Né en 1906 à Changzhou (Jiangsu), Zhou Youguang est mort ce samedi 14 janvier à l’âge de 111 ans à Beijing. Le père du « pinyin », écriture latinisée du mandarin, est devenue aujourd’hui une icône universelle pour ses critiques contre le pouvoir central.

« Il a survécu à plusieurs époques et éclairé les gens ordinaires« , commentait ce dimanche 15 janvier, le Quotidien du peuple. Né durant la dynastie Qing, avant son renversement et les turbulences révolutionnaires, cet érudit aura vécu tous les bouleversements de la Chine du XXème siècle.

Etudiant à Shanghai, il travaillera dans le secteur bancaire à New York, après 1945 pour fuir la guerre civile. A la victoire de Mao Tsé-toung en 1949, il retourne Chine et est chargé en 1955, en tant que linguiste amateur féru d’esperanto, d’élaborer une translittération des sons du mandarin, afin de faciliter l’apprentissage de la langue. Mais aussi obtenir une langue commune, dans l’ensemble du pays, et ainsi faciliter les démarches administratives.

Il est envoyé à la campagne pour rééducation, durant la Révolution culturelle (1969-1976). Depuis sa retraite, Zhou Youguang était « un critique farouche du régime communiste », a indiqué l’Agence France Presse.

D’ailleurs dans l’un des interviews accordée à l’agence en 2015, il avait indiqué qu’« honnêtement, je n’ai rien à dire de bon sur Mao Tsé-toung », déplorant 20 années de « perdues ».

L’intellectuel avait publié depuis 2006 une dizaine d’ouvrages, dans lesquels l’administration avait exigé des coupes sombres, car il y défendait l’idée que les réformes économiques engagées sous Deng Xiaoping dès 1978 nécessitaient un changement politique.

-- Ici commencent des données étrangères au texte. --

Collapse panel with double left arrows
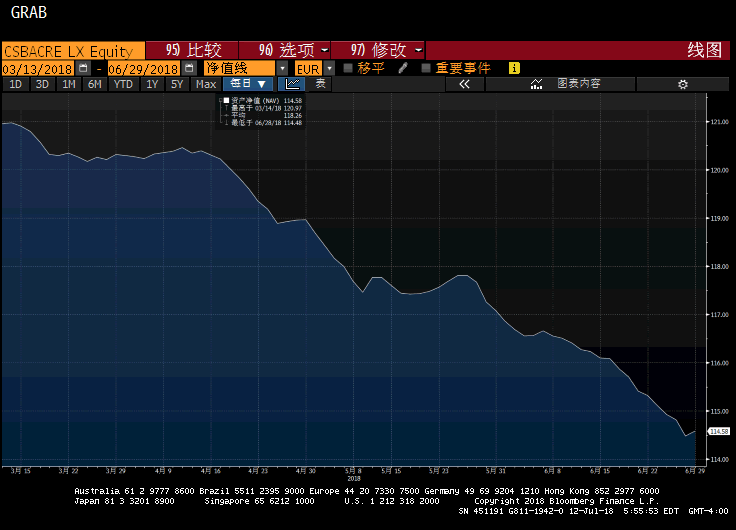The height and width of the screenshot is (530, 736). [x=463, y=84]
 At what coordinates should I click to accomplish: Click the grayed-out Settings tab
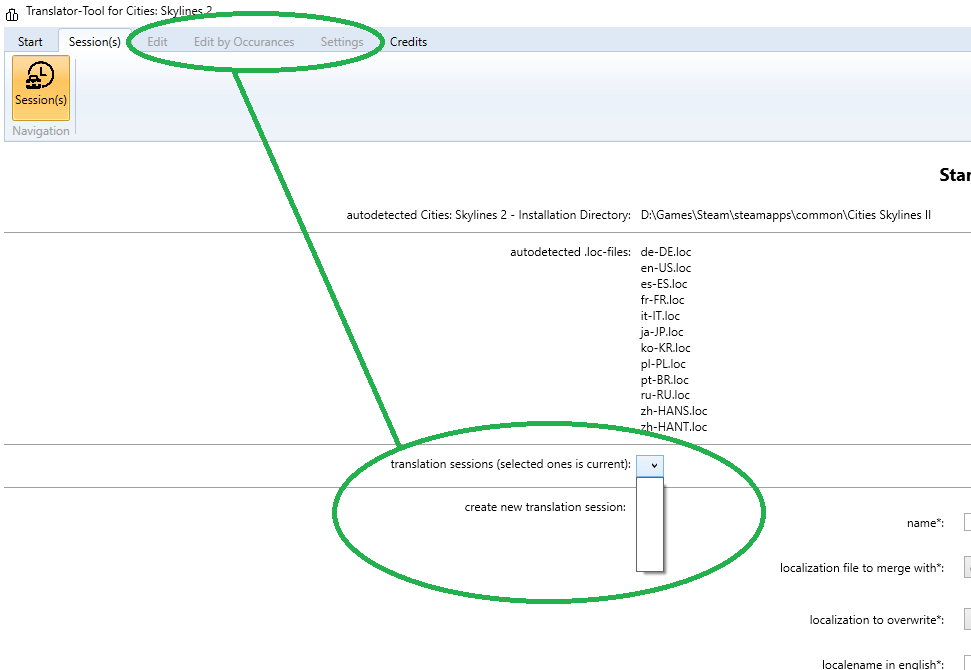tap(341, 41)
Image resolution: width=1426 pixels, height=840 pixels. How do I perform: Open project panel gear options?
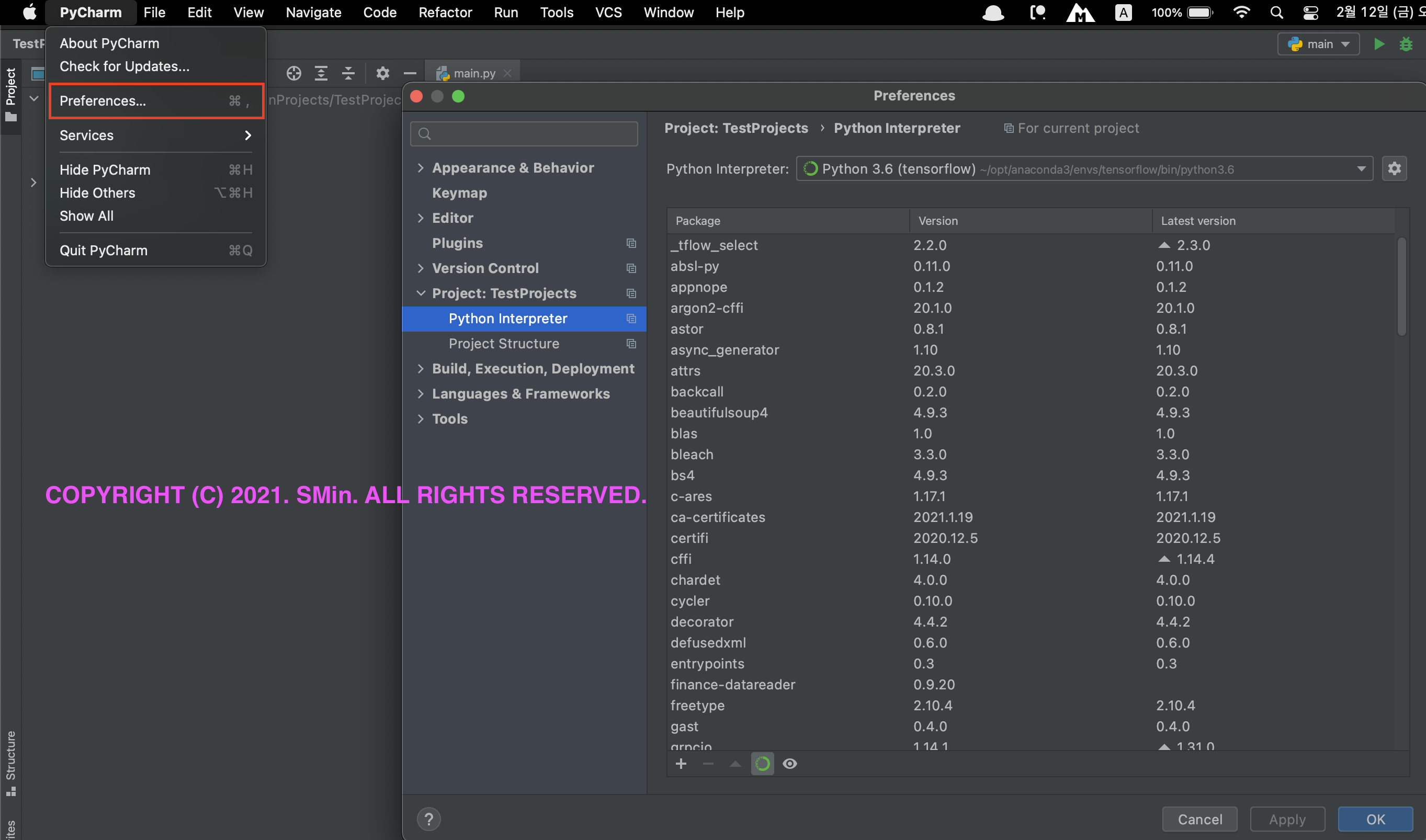(x=383, y=73)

« Après 30 ans de réformes économiques, la Chine doit encore prendre le chemin de la démocratie, c’est la seule voie », avait-t-il indiqué à l’AFP. Ce dernier assurait que le durcissement de Xi Jinping n’avait pas d’impact, car le problème se situait principalement sur « le système: nous n’avons pas de liberté de parole en Chine ».

Zhou Youguang est connu comme le principal concepteur du « pinyin », système de transcription des idéogrammes chinois en caractères romains, introduit dans les années 1950, qui s’est par la suite imposé dans le monde.